The show, which had its official opening at the Adrienne Arsht Center's Knight Concert Hall on Wednesday night, never really lets loose or comes to emotional or physical life. The most genuine moments are the throwaways: a Cuban cop threatening a couple of drunks with "una multa por feocidad" (a fine for ugliness); a vocal and percussive jam on pizza boxes.

Miami Libre uses a narrator, the engaging Alex Fumero as Santeria god Elegua, to mostly tell, rather than show us, the story of Pepito (Canela), a Havana musician who takes a raft to Miami seeking freedom, success and love, all of which he finds in a hop-skip-jump from Krome to a Little Havana club to Latin Grammys. And it tries to unite the somber, almost unknowably painful journey of Cuban rafters with a sassy Latin revue and inch-deep success story.

The result is that everything stays on the surface. The club set-up at the theater, with table seating, drinks, and performers dancing through the audience or bringing people up onstage, makes for a fun breakdown between stage and life, but it also keeps things feeling very Vegas.

We meet Pepito in his Havana solar California ("where it's easy to check in but very hard to leave"), partying with his gente and reuniting with Maria (Everlayne Borges, who combines an engaging, giggly gift for comedy with silky, sultry dancing), who's visiting from Miami.

After Pepito explains that his music, timba, is the real expression of the people, his show at a Havana club is cut short when he sings a critical political song. Soon after, he's arrested, then takes off on a raft for Miami. There he finds Maria working in a club run by Ramon (Ramon Gonzalez-Cuevas), a former singer at the Tropicana who was once in love with Lola.
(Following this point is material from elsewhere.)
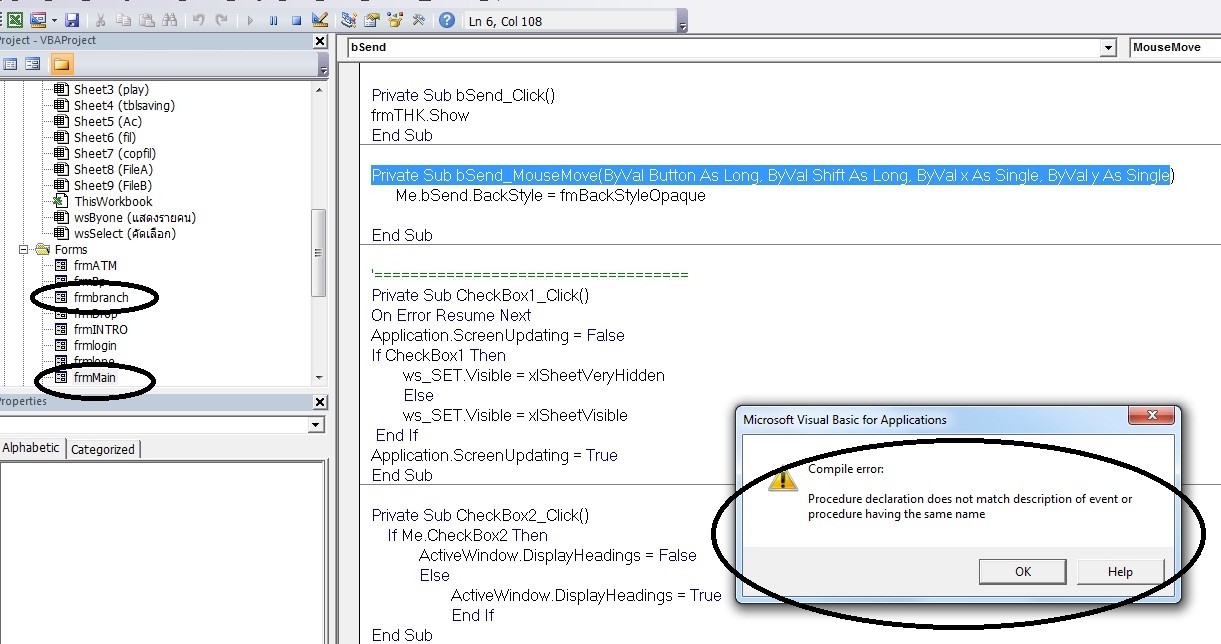Save the VBA project with the disk icon
This screenshot has height=644, width=1221.
click(72, 20)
Almost immediately Pepito is phoning Lola with news that he's been nominated for a Grammy, and everyone is soon reunited.

What's particularly odd about this is that almost everyone involved in Miami Libre has lived its story. Jorge Gomez, whose band Tiempo Libre plays real deal, hardcore timba in the show and on whose life the story is based, struggled before his band was nominated for two Latin Grammys. All but one of the 14 dancers are from Cuba, and the cast, particularly Yolanda Musterlier as Pepito's grandmother, the gutsy, aging diva Lola, exudes Cubania.

Director and writer Toby Gough has been to Cuba numerous times and produced several revues from the island, and the show is full of Havana references, but he also goes for knee-jerk political lines and has the actors declaim, explain and spout cliches. "The stars are so close you can almost reach out and touch them.""The only thing he had to comfort him was his music." And choreographer Rolando "Lenin" Ferrer keeps the dancers moving in repetitive lines and patterns that -- mean mambo looks very much like rumba looks very much like timba.

The audience mostly ate it up, but it's hard to predict how Miami Libre, which producers hope to take on tour, will play for audiences who won't automatically cheer for lines telling Castro to shave his beard and go to hell. Maybe they'll love the Vegas vision of Cuba and Miami. It's just too bad this show can't give them the real one.